#### Dataset entries

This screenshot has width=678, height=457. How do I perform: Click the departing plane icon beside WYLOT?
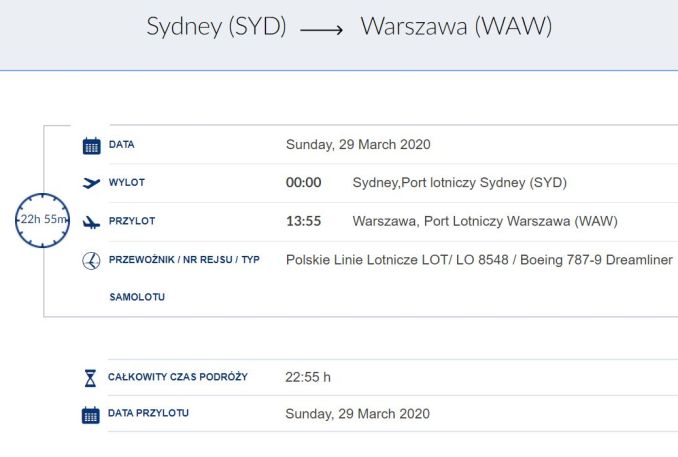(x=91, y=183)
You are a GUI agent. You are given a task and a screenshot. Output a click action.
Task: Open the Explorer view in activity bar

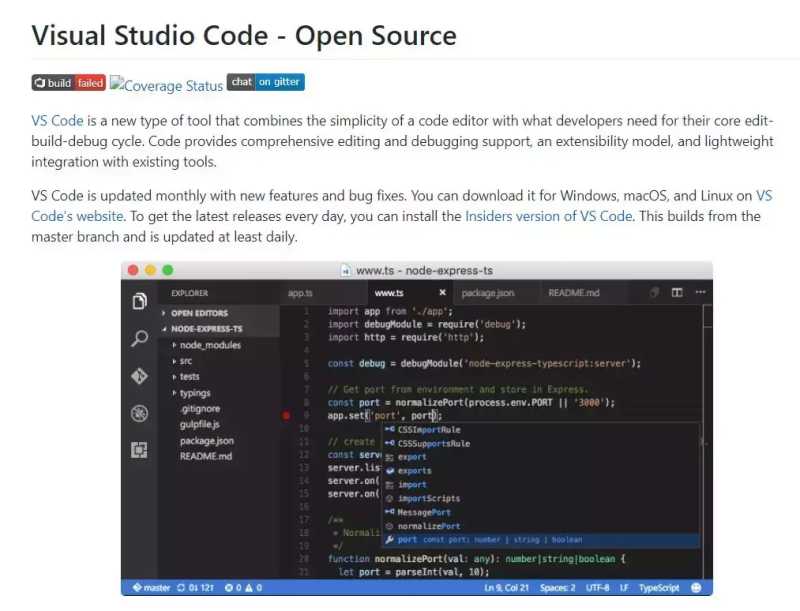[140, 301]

#### WHAT YOU WILL DO
Each record should be printed again precisely, though not its pictures.

#### RESPONSE BOX
This screenshot has width=678, height=457. How do I perform: Click the departing plane icon beside WYLOT?
(x=91, y=183)
You are a GUI agent. You are given a task and a screenshot. Output a click action.
Task: Open the Explorer view in activity bar

[140, 301]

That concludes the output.